Copy the entries below, replacing every "Identify" with "Determine" and leaving everything else unchanged.

Material supplied
## Begin
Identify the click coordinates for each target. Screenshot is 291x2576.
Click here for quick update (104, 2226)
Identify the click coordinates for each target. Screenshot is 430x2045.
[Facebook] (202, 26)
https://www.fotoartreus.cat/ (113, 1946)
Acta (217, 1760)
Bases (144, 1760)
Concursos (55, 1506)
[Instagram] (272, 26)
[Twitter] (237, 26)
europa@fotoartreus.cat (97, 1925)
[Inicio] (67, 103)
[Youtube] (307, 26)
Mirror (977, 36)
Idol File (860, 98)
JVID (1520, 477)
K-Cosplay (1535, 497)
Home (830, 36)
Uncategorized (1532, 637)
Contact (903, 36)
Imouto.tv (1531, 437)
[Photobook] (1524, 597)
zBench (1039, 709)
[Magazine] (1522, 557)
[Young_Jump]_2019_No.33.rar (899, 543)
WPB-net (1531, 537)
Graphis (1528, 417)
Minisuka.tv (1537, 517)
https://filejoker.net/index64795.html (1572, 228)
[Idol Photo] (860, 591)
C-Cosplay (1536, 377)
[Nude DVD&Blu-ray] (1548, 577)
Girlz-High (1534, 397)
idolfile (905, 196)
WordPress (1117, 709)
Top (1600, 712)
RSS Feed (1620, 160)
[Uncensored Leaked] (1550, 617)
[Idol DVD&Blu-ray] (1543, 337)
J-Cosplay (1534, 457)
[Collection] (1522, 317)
## End
Full response
Determine the click coordinates for each target. Screenshot is 291x2576.
Click here for quick update (104, 2226)
Determine the click coordinates for each target. Screenshot is 430x2045.
[Facebook] (202, 26)
https://www.fotoartreus.cat/ (113, 1946)
Acta (217, 1760)
Bases (144, 1760)
Concursos (55, 1506)
[Instagram] (272, 26)
[Twitter] (237, 26)
europa@fotoartreus.cat (97, 1925)
[Inicio] (67, 103)
[Youtube] (307, 26)
Mirror (977, 36)
Idol File (860, 98)
JVID (1520, 477)
K-Cosplay (1535, 497)
Home (830, 36)
Uncategorized (1532, 637)
Contact (903, 36)
Imouto.tv (1531, 437)
[Photobook] (1524, 597)
zBench (1039, 709)
[Magazine] (1522, 557)
[Young_Jump]_2019_No.33.rar (899, 543)
WPB-net (1531, 537)
Graphis (1528, 417)
Minisuka.tv (1537, 517)
https://filejoker.net/index64795.html (1572, 228)
[Idol Photo] (860, 591)
C-Cosplay (1536, 377)
[Nude DVD&Blu-ray] (1548, 577)
Girlz-High (1534, 397)
idolfile (905, 196)
WordPress (1117, 709)
Top (1600, 712)
RSS Feed (1620, 160)
[Uncensored Leaked] (1550, 617)
[Idol DVD&Blu-ray] (1543, 337)
J-Cosplay (1534, 457)
[Collection] (1522, 317)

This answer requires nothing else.